Amazon Web Services (AWS), which is 1 year old this week, has added three new features to its managed back-up service.
AWS Backup was launched in January and provides organizations with a central portal that allows them to manage, schedule, and automate backup tasks across all AWS services. The company announced three new capabilities on Monday.
Since AWS Backup’s launch last year, the first, cross-region backup support, has been in development. This allows users to store backup data in another region. This can be done either manually or as part of a regular backup process. Customers can also recover from backups in the second area.
Customers who have strict business continuity policies (require a minimum distance between backup copies) will find it particularly helpful to be able to store backups in another region, according to Sebastien Stormacq’s Monday blog post.
Another new capability, “item-level Recovery,” allows users to restore individual files and directories in Amazon Elastic File System. Stormacq explained that users can delete a single file by accident and not need to restore the entire file system.
“Select the backup, then type the relative path to the file or directory you wish to restore.
He wrote that Elastic File System will create a new Elastic File System Recovery directory at the root filesystem. This will preserve the original path hierarchy. You can either restore your files to an existing or a new filesystem.

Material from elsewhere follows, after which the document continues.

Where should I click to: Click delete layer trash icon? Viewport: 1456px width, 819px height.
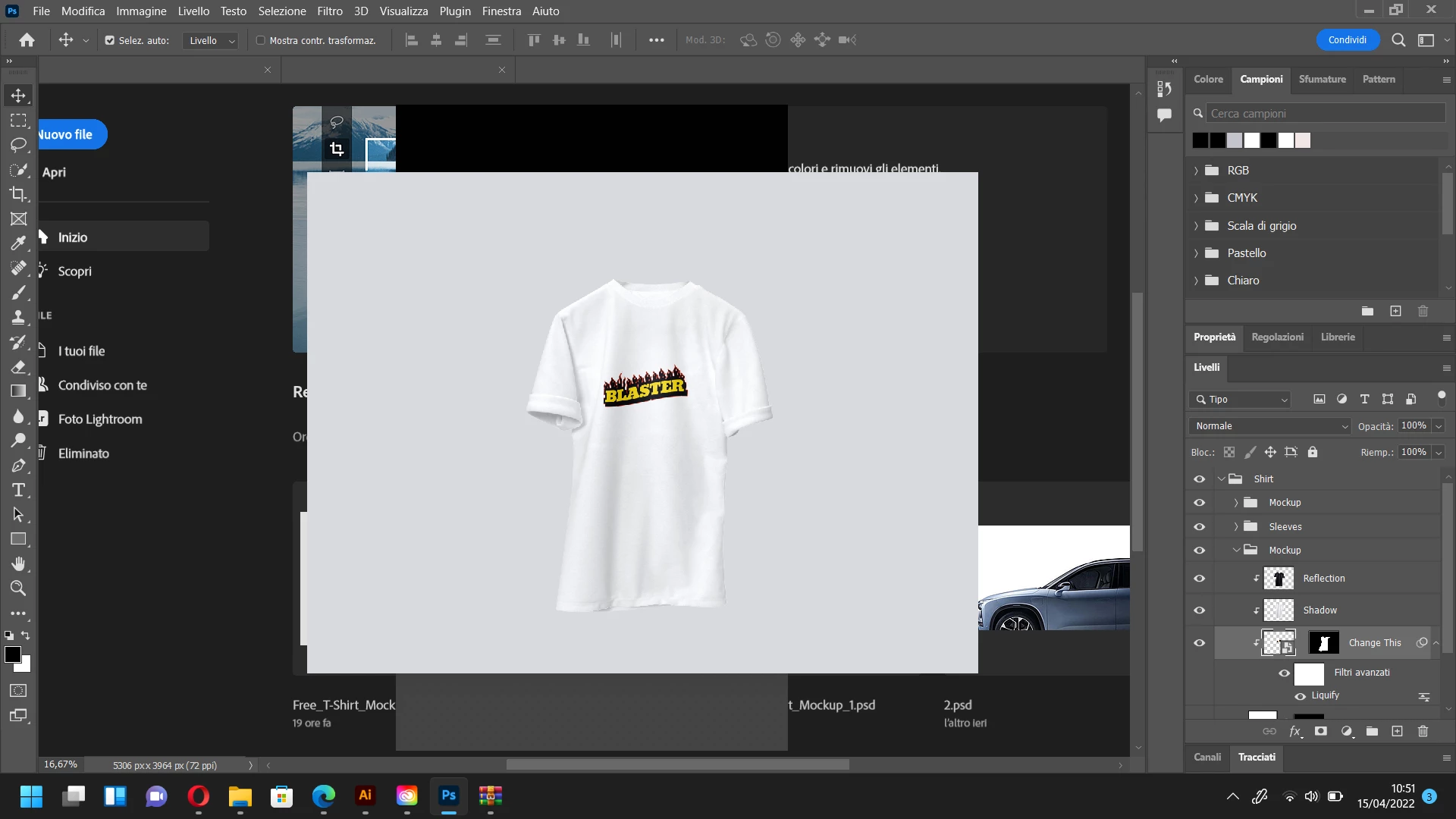(x=1423, y=731)
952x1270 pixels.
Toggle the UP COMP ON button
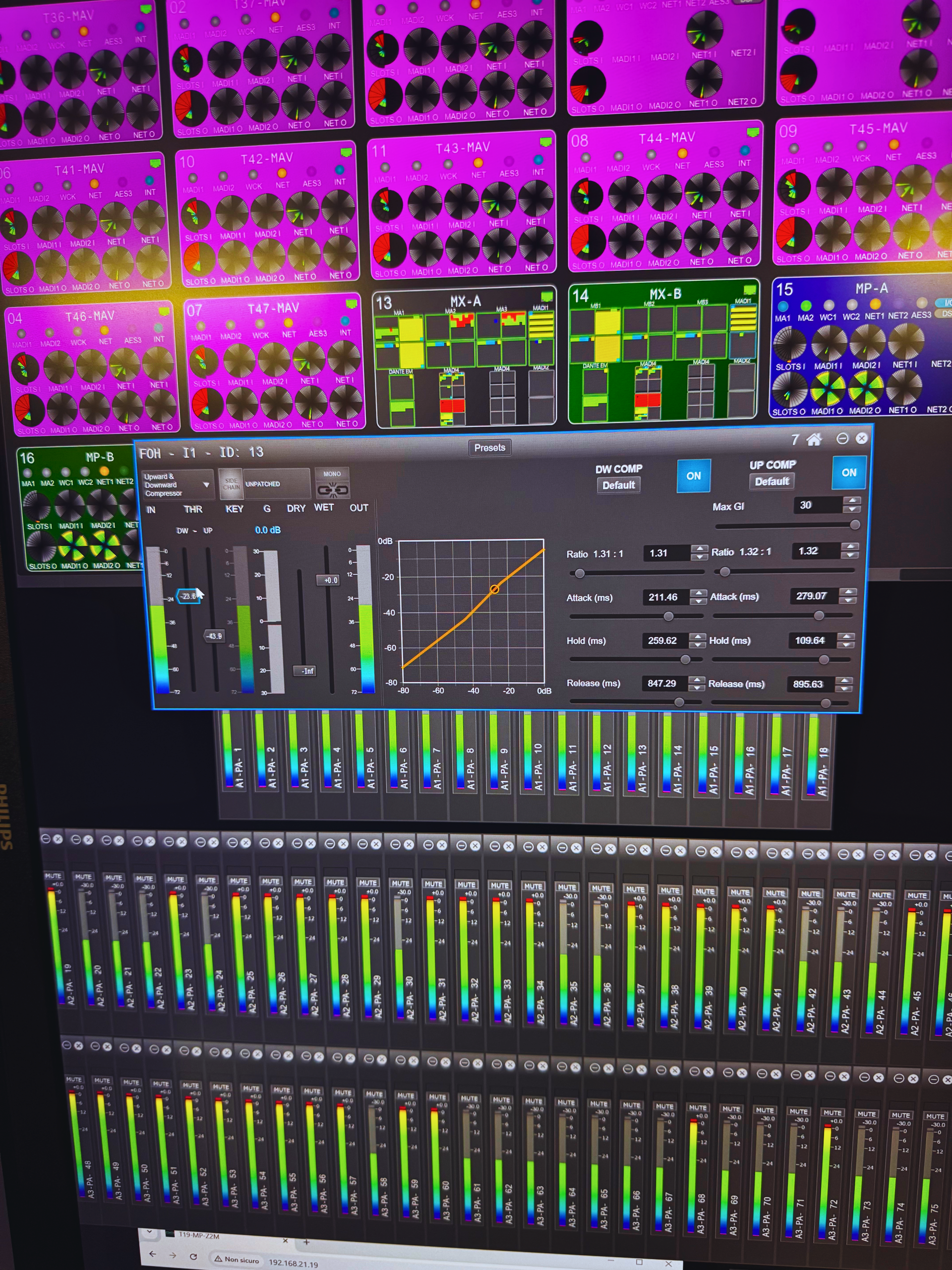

This week’s third feature is the ability to fully back up and recover EC2 instances. Stormacq stated that “When you back-up an EC2 instance of AWS Backup,
It will protect all EBS volumes that are attached to the instance and attach them to an AMI which stores all parameters of the original EC2 instance, except for two (Elastic Inference Accelerator) and user data script.
Users can restore an entire EC2 instance using the AWS Backup console or command line, or via API.
Stormacq has more information about each of these features. You can find it here.